Data to be released on Friday will likely show that gross domestic product declined 8.2% in the three months through September, according to economists surveyed by Bloomberg. While that pushes Asia’s third-largest economy into its first technical recession in records dating back to 1996, it is a strong recovery from the record 24% contraction of the previous quarter.
The improvements are expected to continue, with some analysts seeing that the country will grow again as soon as this quarter. The recovery from the lockdown has been stronger than expected, Reserve Bank of India Governor Shaktikanta Das said on Thursday, signaling ahead of next week’s rate decision that policy makers will remain supportive.
“While the agriculture sector remained the bright spot, supported by a good monsoon season and subsidized inputs, we believe that the recovery has likely spread across the economy and is about to take hold,” Rahul Bajoria, India’s chief economist in Mumbai at Barclays Plc, wrote in a report to clients.
That improvement coincides with a drop in daily virus cases in India, which have halved from their peak of more than 97,000 infections a day in mid-September.

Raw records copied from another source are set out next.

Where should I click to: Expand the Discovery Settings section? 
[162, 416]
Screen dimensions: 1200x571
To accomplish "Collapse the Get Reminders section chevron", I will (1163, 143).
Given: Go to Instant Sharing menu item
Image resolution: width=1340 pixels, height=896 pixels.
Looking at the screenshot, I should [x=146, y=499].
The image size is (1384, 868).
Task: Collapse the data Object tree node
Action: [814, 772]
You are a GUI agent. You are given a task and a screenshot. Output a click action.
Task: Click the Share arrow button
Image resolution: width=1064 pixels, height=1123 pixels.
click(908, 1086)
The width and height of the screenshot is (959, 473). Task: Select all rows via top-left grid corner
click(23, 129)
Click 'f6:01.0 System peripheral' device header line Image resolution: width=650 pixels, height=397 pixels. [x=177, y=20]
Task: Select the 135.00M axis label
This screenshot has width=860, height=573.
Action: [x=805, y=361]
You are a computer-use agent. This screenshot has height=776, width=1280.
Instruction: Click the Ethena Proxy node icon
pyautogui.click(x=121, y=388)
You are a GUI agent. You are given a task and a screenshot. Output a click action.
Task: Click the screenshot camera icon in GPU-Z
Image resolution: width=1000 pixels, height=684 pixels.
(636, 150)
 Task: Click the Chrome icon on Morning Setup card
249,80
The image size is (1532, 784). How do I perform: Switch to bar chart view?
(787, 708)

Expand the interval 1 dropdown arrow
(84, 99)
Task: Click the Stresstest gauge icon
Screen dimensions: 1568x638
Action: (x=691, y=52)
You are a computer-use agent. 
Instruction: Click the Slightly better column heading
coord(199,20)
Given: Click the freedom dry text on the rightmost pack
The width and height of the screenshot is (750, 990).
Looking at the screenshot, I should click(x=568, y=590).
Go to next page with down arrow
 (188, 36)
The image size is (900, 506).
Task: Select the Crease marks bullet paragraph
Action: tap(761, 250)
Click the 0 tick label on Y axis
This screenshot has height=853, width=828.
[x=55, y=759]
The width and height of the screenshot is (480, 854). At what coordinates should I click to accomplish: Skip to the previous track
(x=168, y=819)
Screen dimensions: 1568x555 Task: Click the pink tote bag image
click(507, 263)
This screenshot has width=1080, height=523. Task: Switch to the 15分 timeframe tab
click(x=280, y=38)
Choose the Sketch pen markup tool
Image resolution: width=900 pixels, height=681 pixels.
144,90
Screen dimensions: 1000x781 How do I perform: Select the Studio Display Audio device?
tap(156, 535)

“With the increase in cases elsewhere, India has fallen to the top in terms of faster growing cases and deaths,” said Bajoria, who sees positive growth this quarter and a year-round contraction of 6.4%, plus slight than the RBI forecast a 9.5% decline.
The RBI has been doing the heavy lifting to provide stimulus to the economy, cutting interest rates 115 basis points so far this year, infusing liquidity, and passing billions of rupees in dividends to the government. But their support has been hampered by inflation that rose well above the central bank’s 2% -6% target band.
For its part, the government extended the fiscal stimulus to 15% of the economy, with most of the measures related to credit guarantee programs.
What Bloomberg Economics Says …
“We expect the recovery to moderate, as inadequate fiscal stimulus, delayed monetary easing and new export headwinds offset the strength of the rural economy and a push for further relaxation of the blockade.”
– Abhishek Gupta, Economist from India
For the full report, click here
There is continuous improvement, according to the State Bank of India economist Soumya Kanti Ghosh. The third quarter figures could be even better, in line with trends seen in economies globally, he said.